My favorite was when it was no longer a sin to eat meat on Fridays. I got in such trouble as a child because I did not eat fish. I still remember being yelled at in the confessional because I had a hamburger on a Friday. I never went back to confession after that. I stayed a Catholic a lot longer than I should have because of early brainwashing that I would go to hell if I stopped being a Catholic. But when they changed the meat eating rules, I knew I had made the right choice.
I did give the nuns a hard time, always asking questions in catechism class. In those days kids who went to Catholic school made their first communion in the 2nd grade. If you only went to catechism class you were lucky if they let you do it by the 8th grade. So when I was in the 4th grade my mother made us go to Catholic school so we could make our fist communion, my sisters were in the 5th grade. Every day we got to go to the 2nd grade and learn our catechism. Catechism was a question, followed by an answer that we memorized. Example: Who is God? God is good. Where is God? God is everywhere. After that I went back to the public school and my sisters stayed in the Catholic school. They are still Catholic. I am an atheist. My mother belonged to the Presbyterian church when she died.

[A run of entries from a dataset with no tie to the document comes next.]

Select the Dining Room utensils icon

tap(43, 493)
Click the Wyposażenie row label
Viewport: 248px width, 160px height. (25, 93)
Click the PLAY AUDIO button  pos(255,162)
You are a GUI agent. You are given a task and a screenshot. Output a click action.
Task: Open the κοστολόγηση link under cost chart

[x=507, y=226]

Yeah and as a child in protestant church I was told that Catholics weren't christians, non-Christians were going to Hell, that it didn't really matter what you did because God had predestined your fate and there was no free will, that everything happened in the Bible as it said it did and that speaking in tongues was the height of spirituality - none of which I believe anymore.

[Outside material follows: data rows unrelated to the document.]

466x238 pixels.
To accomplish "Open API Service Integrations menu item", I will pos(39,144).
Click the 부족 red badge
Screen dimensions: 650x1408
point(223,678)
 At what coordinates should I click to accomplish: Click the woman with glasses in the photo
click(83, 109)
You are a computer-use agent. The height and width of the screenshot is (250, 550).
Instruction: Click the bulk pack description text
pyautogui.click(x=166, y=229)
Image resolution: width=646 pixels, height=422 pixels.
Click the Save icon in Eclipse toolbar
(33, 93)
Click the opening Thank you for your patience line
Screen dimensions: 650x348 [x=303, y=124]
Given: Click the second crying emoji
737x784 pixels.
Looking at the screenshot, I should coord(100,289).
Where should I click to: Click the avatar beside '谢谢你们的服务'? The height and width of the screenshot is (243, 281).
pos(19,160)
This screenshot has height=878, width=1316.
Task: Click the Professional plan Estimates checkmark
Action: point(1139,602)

My point is this - some of that stuff is still taught at my old protestant church and some isn't, but
my understanding of God has transformed and I don't harbor any ill will against them.
No one else in my family had as much Catholic School education as I did, so I tend to be the most informed about the details of Catholicism--and I still really don't know much. I asked them all once about transubstantiation and only one person knew it what it was and when I explained it to the rest of them they thought it was ridiculous.)